JOB: Put the lines of the material into a numbered list, from the line containing "You are a computer-use" through the end of the material, with both ends included. Leave out any blank lines.

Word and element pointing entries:
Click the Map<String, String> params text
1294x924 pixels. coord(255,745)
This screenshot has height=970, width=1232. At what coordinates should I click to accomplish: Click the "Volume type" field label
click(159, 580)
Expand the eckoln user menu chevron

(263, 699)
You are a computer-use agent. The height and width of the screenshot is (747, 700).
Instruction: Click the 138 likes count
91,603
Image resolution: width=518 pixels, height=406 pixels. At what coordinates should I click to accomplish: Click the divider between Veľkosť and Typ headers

RESPONSE:
1. You are a computer-use agent. The height and width of the screenshot is (747, 700).
2. Instruction: Click the 138 likes count
3. 91,603
4. Image resolution: width=518 pixels, height=406 pixels. At what coordinates should I click to accomplish: Click the divider between Veľkosť and Typ headers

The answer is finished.